The Binghamton-based landowners group, which has been raising funds for the lawsuit over the past several months, is getting a boost from the Mountain States Legal Foundation, a Colorado-based non-profit that has provided legal support in a number of conservative-leaning lawsuits across the country. In the newsletter, Fitzsimmons said the foundation reached out to the group in November to offer up its legal team.
In a draft of the lawsuit made public last year, the Joint Landowners Coalition laid out its case for a federal “takings” case, which argued the state’s de facto moratorium on large-scale fracking was an unconstitutional seizure of their land rights. But the landowners’ initial suit will be an “Article 78” proceeding, which is a portion of New York law used to challenge an act by a state agency or entity on an expedited basis.

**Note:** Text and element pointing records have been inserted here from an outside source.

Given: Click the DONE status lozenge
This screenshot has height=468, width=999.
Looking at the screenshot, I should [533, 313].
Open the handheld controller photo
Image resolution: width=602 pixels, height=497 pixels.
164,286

The Norse lawsuit was filed last month and came after its attorney, Albany-based oil-and-gas lawyer Tom West, sent a similar demand letter to the DEC two weeks earlier. The state and Norse’s trustee are due in court in March.
Earlier this week, DEC Commissioner Joseph Martens said his agency is “extremely unlikely” to issue any high-volume fracking permits before April 2015. The state first put the technique on hold in July 2008.